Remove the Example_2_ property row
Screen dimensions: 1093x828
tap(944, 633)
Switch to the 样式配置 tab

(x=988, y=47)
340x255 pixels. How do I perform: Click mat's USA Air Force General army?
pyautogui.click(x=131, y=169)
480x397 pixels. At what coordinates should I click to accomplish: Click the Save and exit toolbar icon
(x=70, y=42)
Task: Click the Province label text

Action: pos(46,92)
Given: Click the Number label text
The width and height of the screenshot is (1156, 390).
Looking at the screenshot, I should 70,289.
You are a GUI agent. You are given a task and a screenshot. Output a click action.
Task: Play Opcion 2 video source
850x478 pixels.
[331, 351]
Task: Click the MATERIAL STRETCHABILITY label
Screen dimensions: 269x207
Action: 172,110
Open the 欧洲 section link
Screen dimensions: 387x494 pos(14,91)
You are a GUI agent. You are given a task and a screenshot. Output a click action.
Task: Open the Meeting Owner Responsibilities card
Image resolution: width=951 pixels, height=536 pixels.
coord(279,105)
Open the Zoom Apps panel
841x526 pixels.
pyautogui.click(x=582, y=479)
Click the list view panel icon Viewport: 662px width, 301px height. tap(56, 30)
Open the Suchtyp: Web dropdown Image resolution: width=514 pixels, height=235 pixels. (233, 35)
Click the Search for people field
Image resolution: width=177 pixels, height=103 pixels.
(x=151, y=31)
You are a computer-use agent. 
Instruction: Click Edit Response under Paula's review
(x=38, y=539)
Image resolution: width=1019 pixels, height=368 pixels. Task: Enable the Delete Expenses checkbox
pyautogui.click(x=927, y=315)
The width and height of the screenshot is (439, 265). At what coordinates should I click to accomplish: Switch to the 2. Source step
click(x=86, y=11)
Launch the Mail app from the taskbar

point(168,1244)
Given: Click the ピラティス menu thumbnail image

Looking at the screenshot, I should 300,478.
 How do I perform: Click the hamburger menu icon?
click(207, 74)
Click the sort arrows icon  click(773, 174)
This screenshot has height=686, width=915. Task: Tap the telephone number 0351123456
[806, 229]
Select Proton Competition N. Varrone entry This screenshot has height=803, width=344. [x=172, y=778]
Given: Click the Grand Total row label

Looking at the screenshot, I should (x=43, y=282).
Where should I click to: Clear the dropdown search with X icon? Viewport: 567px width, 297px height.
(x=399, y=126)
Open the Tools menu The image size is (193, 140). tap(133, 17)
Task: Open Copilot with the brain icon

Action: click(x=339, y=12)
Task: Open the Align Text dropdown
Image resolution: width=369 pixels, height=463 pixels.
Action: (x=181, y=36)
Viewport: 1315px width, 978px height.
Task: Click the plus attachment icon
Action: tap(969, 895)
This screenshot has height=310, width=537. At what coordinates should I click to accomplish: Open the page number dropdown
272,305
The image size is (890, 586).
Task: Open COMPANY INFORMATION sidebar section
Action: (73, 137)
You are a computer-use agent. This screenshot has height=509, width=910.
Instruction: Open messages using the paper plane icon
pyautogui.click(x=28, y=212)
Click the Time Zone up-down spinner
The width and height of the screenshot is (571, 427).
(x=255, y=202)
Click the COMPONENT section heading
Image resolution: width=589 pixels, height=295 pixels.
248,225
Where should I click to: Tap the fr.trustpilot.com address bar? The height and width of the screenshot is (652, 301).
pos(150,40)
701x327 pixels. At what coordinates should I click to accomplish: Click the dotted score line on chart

_Work to do:_
Present every line of the material above as a Markdown table with a Row column holding the row number and a Line column holding the line's text, skipping blank lines.

_Final result:_
| Row | Line |
|---|---|
| 1 | Remove the Example_2_ property row |
| 2 | Screen dimensions: 1093x828 |
| 3 | tap(944, 633) |
| 4 | Switch to the 样式配置 tab |
| 5 | (x=988, y=47) |
| 6 | 340x255 pixels. How do I perform: Click mat's USA Air Force General army? |
| 7 | pyautogui.click(x=131, y=169) |
| 8 | 480x397 pixels. At what coordinates should I click to accomplish: Click the Save and exit toolbar icon |
| 9 | (x=70, y=42) |
| 10 | Task: Click the Province label text |
| 11 | Action: pos(46,92) |
| 12 | Given: Click the Number label text |
| 13 | The width and height of the screenshot is (1156, 390). |
| 14 | Looking at the screenshot, I should 70,289. |
| 15 | You are a GUI agent. You are given a task and a screenshot. Output a click action. |
| 16 | Task: Play Opcion 2 video source |
| 17 | 850x478 pixels. |
| 18 | [331, 351] |
| 19 | Task: Click the MATERIAL STRETCHABILITY label |
| 20 | Screen dimensions: 269x207 |
| 21 | Action: 172,110 |
| 22 | Open the 欧洲 section link |
| 23 | Screen dimensions: 387x494 pos(14,91) |
| 24 | You are a GUI agent. You are given a task and a screenshot. Output a click action. |
| 25 | Task: Open the Meeting Owner Responsibilities card |
| 26 | Image resolution: width=951 pixels, height=536 pixels. |
| 27 | coord(279,105) |
| 28 | Open the Zoom Apps panel |
| 29 | 841x526 pixels. |
| 30 | pyautogui.click(x=582, y=479) |
| 31 | Click the list view panel icon Viewport: 662px width, 301px height. tap(56, 30) |
| 32 | Open the Suchtyp: Web dropdown Image resolution: width=514 pixels, height=235 pixels. (233, 35) |
| 33 | Click the Search for people field |
| 34 | Image resolution: width=177 pixels, height=103 pixels. |
| 35 | (x=151, y=31) |
| 36 | You are a computer-use agent.  |
| 37 | Instruction: Click Edit Response under Paula's review |
| 38 | (x=38, y=539) |
| 39 | Image resolution: width=1019 pixels, height=368 pixels. Task: Enable the Delete Expenses checkbox |
| 40 | pyautogui.click(x=927, y=315) |
| 41 | The width and height of the screenshot is (439, 265). At what coordinates should I click to accomplish: Switch to the 2. Source step |
| 42 | click(x=86, y=11) |
| 43 | Launch the Mail app from the taskbar |
| 44 | point(168,1244) |
| 45 | Given: Click the ピラティス menu thumbnail image |
| 46 | Looking at the screenshot, I should 300,478. |
| 47 |  How do I perform: Click the hamburger menu icon? |
| 48 | click(207, 74) |
| 49 | Click the sort arrows icon  click(773, 174) |
| 50 | This screenshot has height=686, width=915. Task: Tap the telephone number 0351123456 |
| 51 | [806, 229] |
| 52 | Select Proton Competition N. Varrone entry This screenshot has height=803, width=344. [x=172, y=778] |
| 53 | Given: Click the Grand Total row label |
| 54 | Looking at the screenshot, I should (x=43, y=282). |
| 55 | Where should I click to: Clear the dropdown search with X icon? Viewport: 567px width, 297px height. |
| 56 | (x=399, y=126) |
| 57 | Open the Tools menu The image size is (193, 140). tap(133, 17) |
| 58 | Task: Open Copilot with the brain icon |
| 59 | Action: click(x=339, y=12) |
| 60 | Task: Open the Align Text dropdown |
| 61 | Image resolution: width=369 pixels, height=463 pixels. |
| 62 | Action: (x=181, y=36) |
| 63 | Viewport: 1315px width, 978px height. |
| 64 | Task: Click the plus attachment icon |
| 65 | Action: tap(969, 895) |
| 66 | This screenshot has height=310, width=537. At what coordinates should I click to accomplish: Open the page number dropdown |
| 67 | 272,305 |
| 68 | The image size is (890, 586). |
| 69 | Task: Open COMPANY INFORMATION sidebar section |
| 70 | Action: (73, 137) |
| 71 | You are a computer-use agent. This screenshot has height=509, width=910. |
| 72 | Instruction: Open messages using the paper plane icon |
| 73 | pyautogui.click(x=28, y=212) |
| 74 | Click the Time Zone up-down spinner |
| 75 | The width and height of the screenshot is (571, 427). |
| 76 | (x=255, y=202) |
| 77 | Click the COMPONENT section heading |
| 78 | Image resolution: width=589 pixels, height=295 pixels. |
| 79 | 248,225 |
| 80 | Where should I click to: Tap the fr.trustpilot.com address bar? The height and width of the screenshot is (652, 301). |
| 81 | pos(150,40) |
| 82 | 701x327 pixels. At what coordinates should I click to accomplish: Click the dotted score line on chart |